Visiones para Emma, Daniel Mella

 1. El del 2013 fue el invierno más frío que puedo recordar. El 16 de julio había nacido mi primera hija, Amapola, y con Fio pasamos los meses que siguieron en una casa a la que recién nos habíamos mudado y que, extremadamente mal aislada y en el fondo de una azotea al borde de Pocitos, nos costaba sobremanera mantener caliente. Vivíamos casi todo el tiempo en nuestra habitación, con la bebé, la computadora, una pequeña tele CRT y un viejo reproductor de DVD en el que miré alguna vez, feliz como nunca lo había estado antes y con Poppy dormida en brazos, los documentales que acompañan las ediciones extendidas de El Señor de los Anillos. Después, cuando la bebé y Fio se dormían y yo me sentía en posesión de un momento libre, escribía lo que terminó por convertirse en El orden del mundo, algo así como la más vieja de mis novelas que no me produce vergüenza ajena (y de la que algunas páginas todavía hoy puedo decir que me gustan).

(Ejercicio breve 1)
Resume el documento fuente en dos oraciones.
(Ejercicio breve 2)
Contesta estas preguntas con lo que dice el documento fuente:
(a) ¿Qué día nació Amapola?
(b) ¿Qué documentales se miraron en el viejo reproductor de DVD?
(c) ¿Qué novela surgió de lo escrito en esos momentos libres?
Los datos provienen de una fuente distinta a la del documento fuente.

(Datos proporcionados)

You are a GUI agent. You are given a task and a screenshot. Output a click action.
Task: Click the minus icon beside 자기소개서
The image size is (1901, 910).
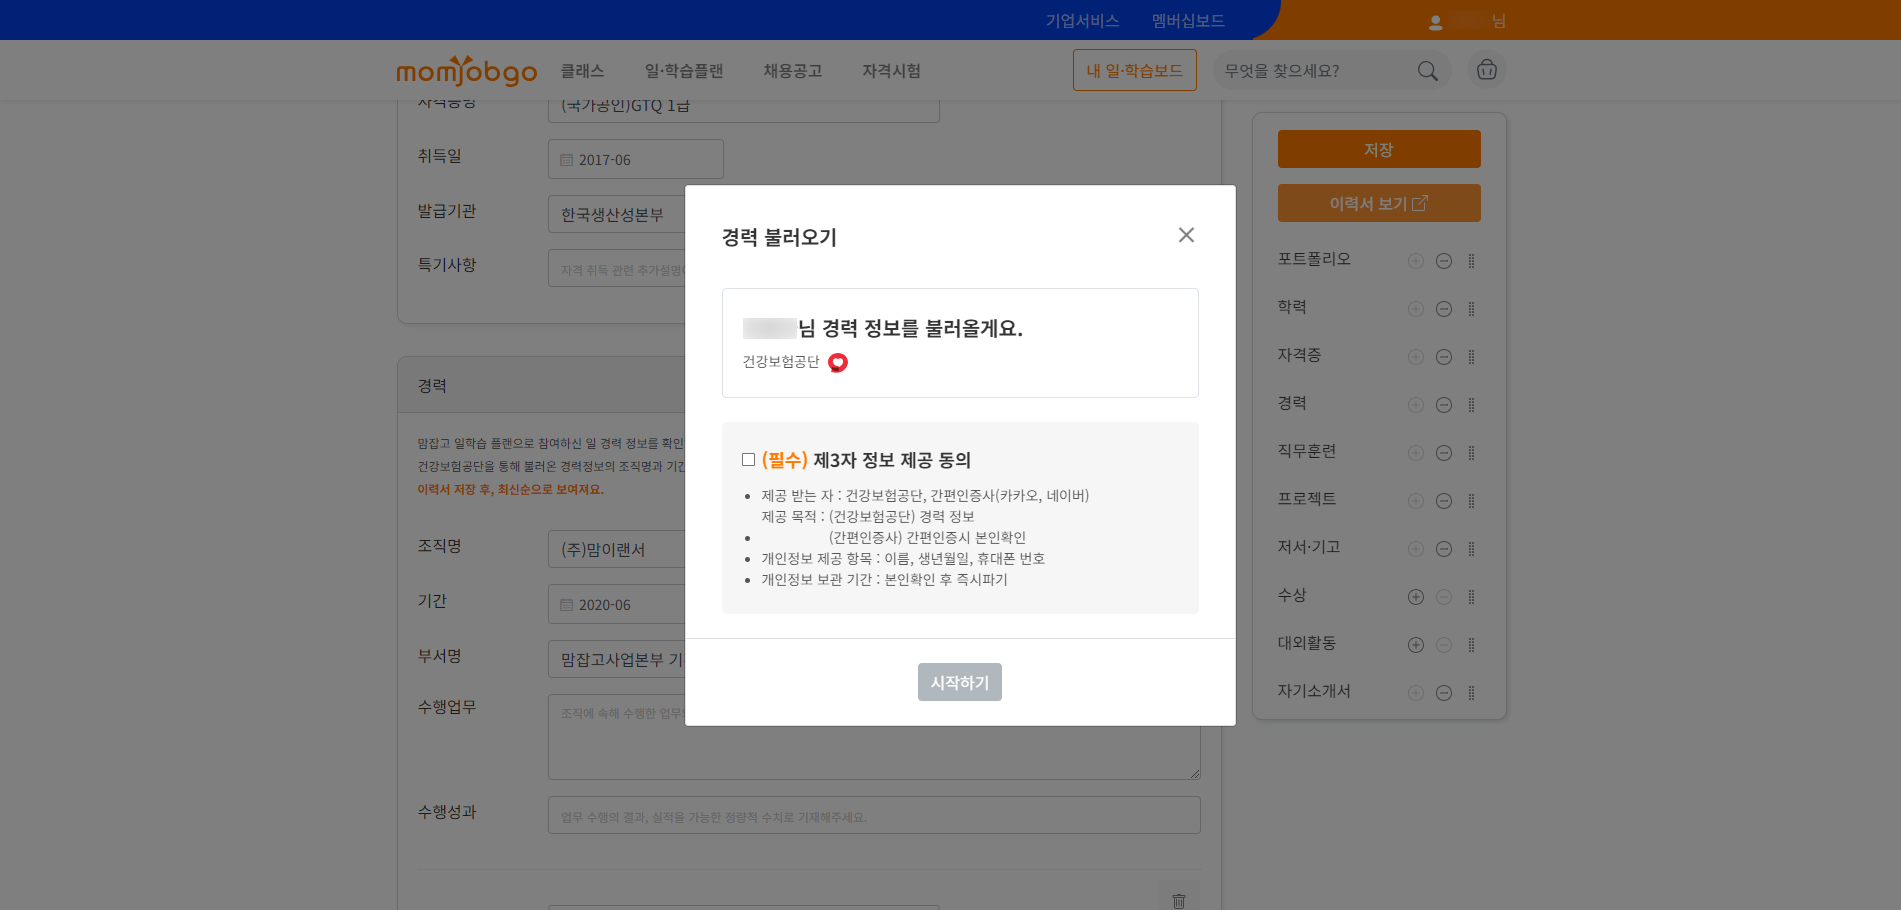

(Solución 1)
En el invierno de 2013, el más frío que recuerda quien narra, nació su primera hija, Amapola, y la familia vivía casi todo el tiempo en una habitación de una casa recién ocupada, muy mal aislada y difícil de calentar, al borde de Pocitos. Cuando la bebé y Fio se dormían, aprovechaba el momento libre para escribir lo que terminó convirtiéndose en la novela El orden del mundo.

(Solución 2)
(a) El 16 de julio de 2013.
(b) Los que acompañan las ediciones extendidas de El Señor de los Anillos.
(c) El orden del mundo.